The Innovator’s Book: Rules for Rebels, Mavericks and Innovators 
Max Mckeown
LID Publishing Ltd. (January 2020)

All humanity is part of whatever comes next. Innovators can make it better.

In his latest book, Max Mckeown asserts that innovation “is about practical creativity. It’s about making new ideas into something useful. Innovators do this work. They make the previously impossible possible.”

Moreover, “Culture is the sum total of the values, beliefs, assumptions, and traditions of an organization.”

More specifically:

o “Culture develops based on the experiences of the people in the organization. It is not the same as a neatly typed mission statement and cannot be transferred with half-hearted attempts or superficial declarations.”

o “There are differences in character, rhythm, preferences, traditions, jokes, discipline and priorities between the most successful innovative organizations and the rest.”

o “Great insights into practical solutions are the result of what is done and how it is done.”

o “Making the tradition to an innovation culture is tricky because it doesn’t depend on policies or processes in isolation. But, if you embrace complexity, encourage curiosity, ditch dogma, share power, and give people new experiences, they will change their behaviour. And over time this behaviour will become sustainable.”

These brief comments suggest the thrust and flavor of Mckeown’s thinking.

Although in what is technically categorized as a “business book,” the information insights, and counsel provided in The Innovator’s Book indicate that McKeown has created a manifesto, a call to arms, and an operations manual accompanied by support resources that can help almost anyone to help almost any organization to achieve three separate but interdependent objectives: “Make new ideas useful and old ideas better in new ways,”  “build a bigger brain — to be part of people who creatively nurture new ideas,” and “help beautiful new ideas to be successful — to guide, protect, and help them to win friends, victories, and a place in the world.”

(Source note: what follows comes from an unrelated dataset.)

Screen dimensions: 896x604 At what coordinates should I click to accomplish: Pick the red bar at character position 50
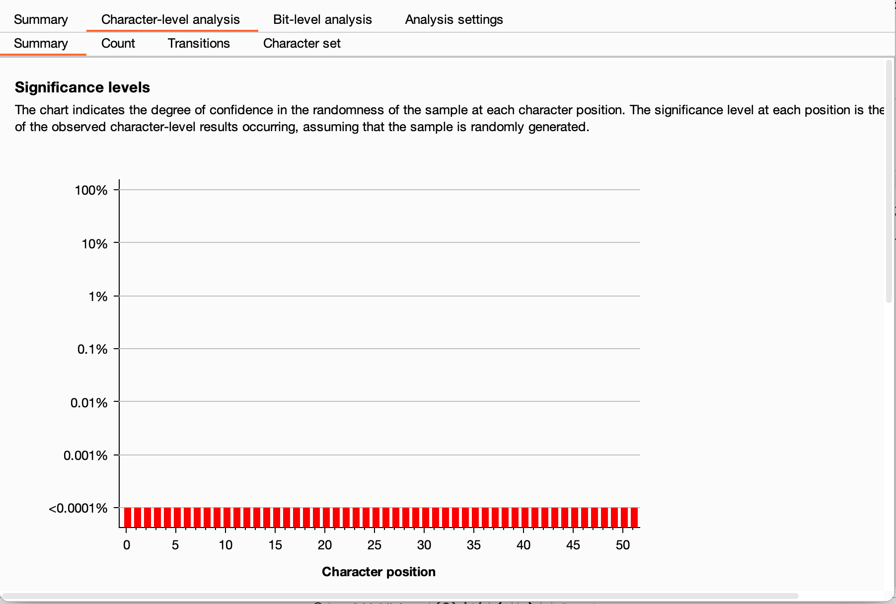pyautogui.click(x=624, y=517)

Those who embrace Mckeown’s challenge must be fully aware of the resistance that change initiatives are certain to encounter. Those who now defend the status quo were probably involved in efforts to eliminate the one it replaced. Never underestimate what James O’Toole so aptly characterizes as “the ideology of comfort and the tyranny of custom.”

Mckeown suggests these key points:

o Innovators nurture.
o If you develop an insight, it becomes an idea.
o If you put your idea into practice, it becomes an invention.
o If your invention is useful to someone then the innovation has become an innovation.
o If innovation creates new problems then we will just have to create new solutions.
o If the innovation improves the human condition then perhaps we have made progress.
o Some innovations are incremental, some are radical and some combine to produce resolutions with huge, far-reaching impact.

“That’s why innovators so passionately nurture new ideas.”

I think this is Mckeown’s most valuable book (thus far) because I expect it to have the widest and deepest impact, especially today when the world is more volatile, more uncertain, more complex, and more ambiguous than at any prior time that I can recall. The need for positive and productive engagement is greater now than ever before.

Hillel the Elder posed the challenge this way: “If not now, when?” And Max Mckeown then asks, ‘If not rebels, mavericks, and innovators,  who?”